Breaking News
light_mode
Beranda » Kabar Malut » Kawasan Konservasi di Malut Terancam Industri Tambang?

Kawasan Konservasi di Malut Terancam Industri Tambang?

  • account_circle
  • calendar_month Sen, 15 Nov 2021
  • visibility 284

Kawasan konservasi dikuatirkan dimasuki  kegiatan tambang. Banyaknya izin tambang yang berbatasan langsung dengan kawasan konservasi yang telah ditetapkan menjadi Taman Nasional Ake Tajawe Lolobata (TNAL) di Kabupaten Halmahera Tengah itu. resisten dimasuki tambang.

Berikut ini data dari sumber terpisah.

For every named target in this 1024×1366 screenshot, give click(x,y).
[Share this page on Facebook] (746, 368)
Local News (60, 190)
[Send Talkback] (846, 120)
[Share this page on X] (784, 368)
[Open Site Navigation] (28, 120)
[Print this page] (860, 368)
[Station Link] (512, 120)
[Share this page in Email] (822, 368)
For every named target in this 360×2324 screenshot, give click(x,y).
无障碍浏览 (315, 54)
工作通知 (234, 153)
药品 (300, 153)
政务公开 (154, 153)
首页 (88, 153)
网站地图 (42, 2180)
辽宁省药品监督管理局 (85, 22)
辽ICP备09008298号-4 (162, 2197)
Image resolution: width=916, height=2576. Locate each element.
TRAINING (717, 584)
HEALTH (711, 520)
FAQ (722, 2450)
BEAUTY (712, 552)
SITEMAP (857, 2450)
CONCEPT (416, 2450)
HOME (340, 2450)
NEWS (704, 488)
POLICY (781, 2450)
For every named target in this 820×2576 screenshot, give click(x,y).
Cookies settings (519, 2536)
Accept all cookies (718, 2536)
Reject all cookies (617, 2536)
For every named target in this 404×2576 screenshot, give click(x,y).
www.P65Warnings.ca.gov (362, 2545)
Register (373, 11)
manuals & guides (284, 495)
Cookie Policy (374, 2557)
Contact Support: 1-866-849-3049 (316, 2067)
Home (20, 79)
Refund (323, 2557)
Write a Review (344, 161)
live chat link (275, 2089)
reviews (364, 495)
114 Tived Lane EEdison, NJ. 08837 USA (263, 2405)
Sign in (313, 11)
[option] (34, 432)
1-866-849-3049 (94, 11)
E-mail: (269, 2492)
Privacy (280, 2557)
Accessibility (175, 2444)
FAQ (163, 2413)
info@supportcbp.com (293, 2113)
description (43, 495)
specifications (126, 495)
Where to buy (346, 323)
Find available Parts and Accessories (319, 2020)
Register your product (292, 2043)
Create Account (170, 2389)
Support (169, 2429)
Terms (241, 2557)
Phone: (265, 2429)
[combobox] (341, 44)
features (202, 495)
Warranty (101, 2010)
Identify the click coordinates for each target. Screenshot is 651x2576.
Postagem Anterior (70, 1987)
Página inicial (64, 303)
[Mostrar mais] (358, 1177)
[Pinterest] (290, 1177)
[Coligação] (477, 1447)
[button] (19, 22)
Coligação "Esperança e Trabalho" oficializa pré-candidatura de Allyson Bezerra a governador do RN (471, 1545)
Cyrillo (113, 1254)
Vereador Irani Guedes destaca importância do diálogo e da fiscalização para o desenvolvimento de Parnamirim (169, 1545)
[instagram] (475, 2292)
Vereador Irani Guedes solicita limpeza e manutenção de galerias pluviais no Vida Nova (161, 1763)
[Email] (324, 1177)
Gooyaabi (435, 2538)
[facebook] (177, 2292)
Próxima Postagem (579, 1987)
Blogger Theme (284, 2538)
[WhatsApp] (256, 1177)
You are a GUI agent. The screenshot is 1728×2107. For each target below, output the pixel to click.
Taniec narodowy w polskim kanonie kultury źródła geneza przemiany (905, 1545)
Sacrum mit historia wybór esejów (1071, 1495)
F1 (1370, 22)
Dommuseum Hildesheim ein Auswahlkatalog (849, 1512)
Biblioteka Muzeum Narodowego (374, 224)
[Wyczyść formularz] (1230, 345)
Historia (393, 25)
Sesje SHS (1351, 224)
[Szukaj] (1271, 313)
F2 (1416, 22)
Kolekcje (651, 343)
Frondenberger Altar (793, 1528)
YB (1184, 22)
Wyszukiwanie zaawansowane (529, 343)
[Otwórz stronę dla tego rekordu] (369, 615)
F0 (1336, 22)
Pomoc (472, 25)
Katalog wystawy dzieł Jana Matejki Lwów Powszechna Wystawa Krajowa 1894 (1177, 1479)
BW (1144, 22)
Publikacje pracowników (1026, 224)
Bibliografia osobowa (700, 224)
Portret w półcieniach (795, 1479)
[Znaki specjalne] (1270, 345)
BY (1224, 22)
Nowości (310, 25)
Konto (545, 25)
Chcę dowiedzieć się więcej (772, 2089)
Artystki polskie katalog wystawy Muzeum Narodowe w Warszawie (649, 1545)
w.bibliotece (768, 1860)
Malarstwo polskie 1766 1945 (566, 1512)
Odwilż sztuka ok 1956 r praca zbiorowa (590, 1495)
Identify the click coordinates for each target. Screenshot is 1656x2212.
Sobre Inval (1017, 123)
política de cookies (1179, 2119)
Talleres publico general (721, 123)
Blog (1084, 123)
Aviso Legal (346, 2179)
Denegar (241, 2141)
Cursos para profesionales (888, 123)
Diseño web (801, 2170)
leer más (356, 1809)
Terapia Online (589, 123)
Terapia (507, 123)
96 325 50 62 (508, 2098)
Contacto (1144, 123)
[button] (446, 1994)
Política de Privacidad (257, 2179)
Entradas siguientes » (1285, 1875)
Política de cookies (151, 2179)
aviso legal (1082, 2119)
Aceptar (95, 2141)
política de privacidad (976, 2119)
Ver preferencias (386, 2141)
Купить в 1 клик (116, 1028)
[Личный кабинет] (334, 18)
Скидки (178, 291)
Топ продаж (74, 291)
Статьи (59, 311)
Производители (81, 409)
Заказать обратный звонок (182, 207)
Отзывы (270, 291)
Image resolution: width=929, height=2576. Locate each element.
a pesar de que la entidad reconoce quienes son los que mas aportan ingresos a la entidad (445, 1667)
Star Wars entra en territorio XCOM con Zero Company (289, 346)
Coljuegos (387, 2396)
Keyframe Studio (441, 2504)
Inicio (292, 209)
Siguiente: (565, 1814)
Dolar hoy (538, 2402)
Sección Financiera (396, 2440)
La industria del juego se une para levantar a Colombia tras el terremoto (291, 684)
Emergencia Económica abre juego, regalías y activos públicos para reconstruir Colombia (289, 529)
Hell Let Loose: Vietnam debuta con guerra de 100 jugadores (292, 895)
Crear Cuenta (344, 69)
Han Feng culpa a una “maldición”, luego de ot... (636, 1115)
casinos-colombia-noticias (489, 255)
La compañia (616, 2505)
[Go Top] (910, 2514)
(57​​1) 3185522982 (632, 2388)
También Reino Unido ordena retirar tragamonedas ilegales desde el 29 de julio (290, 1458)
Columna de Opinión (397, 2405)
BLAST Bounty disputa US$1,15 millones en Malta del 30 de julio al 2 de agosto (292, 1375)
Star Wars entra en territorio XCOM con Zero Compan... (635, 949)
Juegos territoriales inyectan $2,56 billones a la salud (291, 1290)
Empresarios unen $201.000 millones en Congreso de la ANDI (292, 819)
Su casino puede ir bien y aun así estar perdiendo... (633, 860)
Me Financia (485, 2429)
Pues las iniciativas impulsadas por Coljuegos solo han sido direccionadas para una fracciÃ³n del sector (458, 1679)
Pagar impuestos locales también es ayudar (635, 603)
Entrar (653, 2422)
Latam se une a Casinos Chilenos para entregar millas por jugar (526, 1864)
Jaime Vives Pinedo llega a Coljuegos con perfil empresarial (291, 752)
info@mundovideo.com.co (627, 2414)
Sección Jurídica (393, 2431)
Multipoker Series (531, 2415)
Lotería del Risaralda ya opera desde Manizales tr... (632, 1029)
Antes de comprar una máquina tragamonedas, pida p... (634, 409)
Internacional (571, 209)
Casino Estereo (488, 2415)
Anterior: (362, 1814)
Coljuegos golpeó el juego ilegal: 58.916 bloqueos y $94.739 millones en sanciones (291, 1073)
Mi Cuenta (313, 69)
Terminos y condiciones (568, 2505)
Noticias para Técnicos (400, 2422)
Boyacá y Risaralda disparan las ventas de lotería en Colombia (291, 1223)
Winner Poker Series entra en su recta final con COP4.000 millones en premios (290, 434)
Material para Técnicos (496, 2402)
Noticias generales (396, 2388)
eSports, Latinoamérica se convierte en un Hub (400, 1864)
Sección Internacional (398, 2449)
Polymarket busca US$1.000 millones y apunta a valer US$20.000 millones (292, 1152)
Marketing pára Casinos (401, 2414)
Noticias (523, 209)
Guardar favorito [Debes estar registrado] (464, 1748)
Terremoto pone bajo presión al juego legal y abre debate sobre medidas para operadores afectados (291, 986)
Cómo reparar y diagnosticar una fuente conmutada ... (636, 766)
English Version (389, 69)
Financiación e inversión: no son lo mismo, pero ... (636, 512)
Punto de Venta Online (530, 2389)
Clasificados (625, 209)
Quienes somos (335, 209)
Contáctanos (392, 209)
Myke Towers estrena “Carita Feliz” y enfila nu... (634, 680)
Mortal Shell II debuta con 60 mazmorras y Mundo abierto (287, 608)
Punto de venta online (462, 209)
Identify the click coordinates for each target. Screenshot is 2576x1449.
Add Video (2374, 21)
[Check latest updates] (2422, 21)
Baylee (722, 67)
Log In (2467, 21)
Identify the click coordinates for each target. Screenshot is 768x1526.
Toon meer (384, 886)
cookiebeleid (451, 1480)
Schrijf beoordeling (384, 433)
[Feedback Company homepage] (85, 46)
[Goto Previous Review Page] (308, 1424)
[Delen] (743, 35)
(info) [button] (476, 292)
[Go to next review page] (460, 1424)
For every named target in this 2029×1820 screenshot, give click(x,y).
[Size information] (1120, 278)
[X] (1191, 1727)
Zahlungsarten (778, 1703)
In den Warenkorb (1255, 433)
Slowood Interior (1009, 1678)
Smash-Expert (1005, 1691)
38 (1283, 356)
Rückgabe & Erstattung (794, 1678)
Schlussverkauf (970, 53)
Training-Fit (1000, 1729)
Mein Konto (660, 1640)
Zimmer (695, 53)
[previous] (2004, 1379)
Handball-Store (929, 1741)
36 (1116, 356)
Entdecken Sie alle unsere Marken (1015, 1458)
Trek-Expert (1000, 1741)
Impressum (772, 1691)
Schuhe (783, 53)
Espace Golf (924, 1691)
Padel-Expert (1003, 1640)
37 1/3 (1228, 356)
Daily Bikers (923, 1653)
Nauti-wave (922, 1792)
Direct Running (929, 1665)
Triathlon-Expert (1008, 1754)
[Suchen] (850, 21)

Merujuk revisi RTRW Kabupaten Halmahera Tengah 2012 -2032 yang disampaikan Kepala Badan Perencanan Penelitian Pembangunan (Bappelitbang) Kabupaten Halmahera Tengah Salim Kamaluddin di Weda pada 20 Desember 2020 lalu, dijelaskan bahwa, dalam penentuan deliniasi kawasan industry teluk Weda sesuai usulan daerah  luasnya mencapai 15.2005 hektar. Usulan daerah tersebut berada pada kelas kemampuan lahan tinggi, sedang dan rendah. Usulan tersebut juga berada di lahan hutan produksi seluas 11.596 hektar. Usulan deliniasi tersebut bersinggungan langsung dengan kawasan Taman Nasional Ake Tajawe Lolobata. Tidak itu saja,   berbatasan langsung juga dengan kawasan perlindungan bawahan atau hutan lindung yang akan memberikan dampak lingkungan dan ekosistem. “Usulan deliniasi itu juga bersinggungan langsung dengan kawasan transmigrasi di Halmahera Tengah,” tulis dokumen pemaparan revisi RTRW tersebut.  Sekadar diketahui, kawasan transmigrasi merupakan daerah pertanian dan lumbung pangan di Halmahera Tengah.

Usulan tersebut, masuk dalam kawasan hutan produksi konversi 3167 hektar. Sementara untuk  kawasan hutan produksi tetap ada 8431 hektar diusulkan masuk dalam deliniasi kawasan industri Teluk Weda.  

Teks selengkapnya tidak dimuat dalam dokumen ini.